=== Task inputs ===

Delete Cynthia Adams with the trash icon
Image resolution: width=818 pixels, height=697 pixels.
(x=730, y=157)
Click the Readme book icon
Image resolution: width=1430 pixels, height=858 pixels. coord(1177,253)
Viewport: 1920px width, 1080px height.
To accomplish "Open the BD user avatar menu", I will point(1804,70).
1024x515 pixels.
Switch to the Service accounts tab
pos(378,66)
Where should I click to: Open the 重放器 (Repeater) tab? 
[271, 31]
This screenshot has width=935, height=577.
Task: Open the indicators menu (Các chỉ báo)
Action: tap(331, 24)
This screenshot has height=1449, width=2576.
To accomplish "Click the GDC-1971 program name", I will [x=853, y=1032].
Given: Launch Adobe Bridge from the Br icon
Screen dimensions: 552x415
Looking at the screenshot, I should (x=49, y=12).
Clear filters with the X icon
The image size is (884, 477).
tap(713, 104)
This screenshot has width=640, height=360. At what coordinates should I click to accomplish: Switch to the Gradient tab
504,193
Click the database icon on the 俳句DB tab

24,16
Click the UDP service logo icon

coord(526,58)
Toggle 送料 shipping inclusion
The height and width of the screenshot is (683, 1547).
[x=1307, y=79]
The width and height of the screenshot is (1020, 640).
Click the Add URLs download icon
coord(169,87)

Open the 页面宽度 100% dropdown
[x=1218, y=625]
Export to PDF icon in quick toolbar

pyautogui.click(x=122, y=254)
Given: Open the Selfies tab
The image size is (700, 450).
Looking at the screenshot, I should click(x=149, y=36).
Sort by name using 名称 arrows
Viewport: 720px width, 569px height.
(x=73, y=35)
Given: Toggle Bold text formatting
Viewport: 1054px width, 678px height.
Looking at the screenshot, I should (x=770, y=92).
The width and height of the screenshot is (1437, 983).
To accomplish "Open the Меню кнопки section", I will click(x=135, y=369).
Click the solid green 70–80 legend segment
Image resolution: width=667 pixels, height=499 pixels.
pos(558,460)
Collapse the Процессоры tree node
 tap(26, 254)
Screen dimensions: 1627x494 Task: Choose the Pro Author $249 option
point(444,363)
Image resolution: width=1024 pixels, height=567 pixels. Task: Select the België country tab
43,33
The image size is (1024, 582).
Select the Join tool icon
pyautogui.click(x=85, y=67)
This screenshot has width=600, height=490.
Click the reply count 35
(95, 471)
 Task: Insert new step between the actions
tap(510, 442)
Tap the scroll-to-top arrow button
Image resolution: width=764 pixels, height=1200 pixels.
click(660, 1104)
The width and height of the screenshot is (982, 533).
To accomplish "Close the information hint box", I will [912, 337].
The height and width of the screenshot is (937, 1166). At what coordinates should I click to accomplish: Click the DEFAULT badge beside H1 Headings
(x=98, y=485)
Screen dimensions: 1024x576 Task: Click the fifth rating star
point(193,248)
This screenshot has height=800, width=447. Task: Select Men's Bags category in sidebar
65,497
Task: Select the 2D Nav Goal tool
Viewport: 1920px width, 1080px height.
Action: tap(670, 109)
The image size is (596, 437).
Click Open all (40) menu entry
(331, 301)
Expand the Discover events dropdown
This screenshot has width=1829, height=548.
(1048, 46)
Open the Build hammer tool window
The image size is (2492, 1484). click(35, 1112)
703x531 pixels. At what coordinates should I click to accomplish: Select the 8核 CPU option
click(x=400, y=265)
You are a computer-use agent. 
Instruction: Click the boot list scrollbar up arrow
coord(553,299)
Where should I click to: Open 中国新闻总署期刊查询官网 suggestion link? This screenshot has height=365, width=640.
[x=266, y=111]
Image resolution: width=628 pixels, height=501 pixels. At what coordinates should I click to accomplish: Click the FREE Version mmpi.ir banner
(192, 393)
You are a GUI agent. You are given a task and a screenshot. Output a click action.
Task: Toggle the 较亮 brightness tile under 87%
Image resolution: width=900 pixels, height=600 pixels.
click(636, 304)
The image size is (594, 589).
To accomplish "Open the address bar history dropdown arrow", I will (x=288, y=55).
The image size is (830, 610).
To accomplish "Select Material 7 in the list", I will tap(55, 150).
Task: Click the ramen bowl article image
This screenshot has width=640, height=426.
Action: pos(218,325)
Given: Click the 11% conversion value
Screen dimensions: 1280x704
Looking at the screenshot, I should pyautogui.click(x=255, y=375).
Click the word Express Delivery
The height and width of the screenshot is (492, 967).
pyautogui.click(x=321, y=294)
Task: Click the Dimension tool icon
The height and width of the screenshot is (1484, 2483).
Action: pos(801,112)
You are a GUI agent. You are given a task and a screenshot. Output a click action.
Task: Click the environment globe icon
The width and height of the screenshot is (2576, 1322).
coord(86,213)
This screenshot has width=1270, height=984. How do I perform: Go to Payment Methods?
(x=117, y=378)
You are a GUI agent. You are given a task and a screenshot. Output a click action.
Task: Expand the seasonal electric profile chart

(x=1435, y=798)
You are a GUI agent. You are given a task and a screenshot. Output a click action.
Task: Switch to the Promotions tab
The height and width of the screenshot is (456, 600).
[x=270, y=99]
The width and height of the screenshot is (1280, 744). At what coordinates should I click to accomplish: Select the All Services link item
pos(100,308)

===

## What is expected
Duplicate the rows above, from the line with "Open the Build hammer tool window" to the line with "(x=117, y=378)", both ends included.

## Output for this exercise
Open the Build hammer tool window
The image size is (2492, 1484). click(35, 1112)
703x531 pixels. At what coordinates should I click to accomplish: Select the 8核 CPU option
click(x=400, y=265)
You are a computer-use agent. 
Instruction: Click the boot list scrollbar up arrow
coord(553,299)
Where should I click to: Open 中国新闻总署期刊查询官网 suggestion link? This screenshot has height=365, width=640.
[x=266, y=111]
Image resolution: width=628 pixels, height=501 pixels. At what coordinates should I click to accomplish: Click the FREE Version mmpi.ir banner
(192, 393)
You are a GUI agent. You are given a task and a screenshot. Output a click action.
Task: Toggle the 较亮 brightness tile under 87%
Image resolution: width=900 pixels, height=600 pixels.
click(636, 304)
The image size is (594, 589).
To accomplish "Open the address bar history dropdown arrow", I will (x=288, y=55).
The image size is (830, 610).
To accomplish "Select Material 7 in the list", I will tap(55, 150).
Task: Click the ramen bowl article image
This screenshot has width=640, height=426.
Action: pos(218,325)
Given: Click the 11% conversion value
Screen dimensions: 1280x704
Looking at the screenshot, I should pyautogui.click(x=255, y=375).
Click the word Express Delivery
The height and width of the screenshot is (492, 967).
pyautogui.click(x=321, y=294)
Task: Click the Dimension tool icon
The height and width of the screenshot is (1484, 2483).
Action: pos(801,112)
You are a GUI agent. You are given a task and a screenshot. Output a click action.
Task: Click the environment globe icon
The width and height of the screenshot is (2576, 1322).
coord(86,213)
This screenshot has width=1270, height=984. How do I perform: Go to Payment Methods?
(x=117, y=378)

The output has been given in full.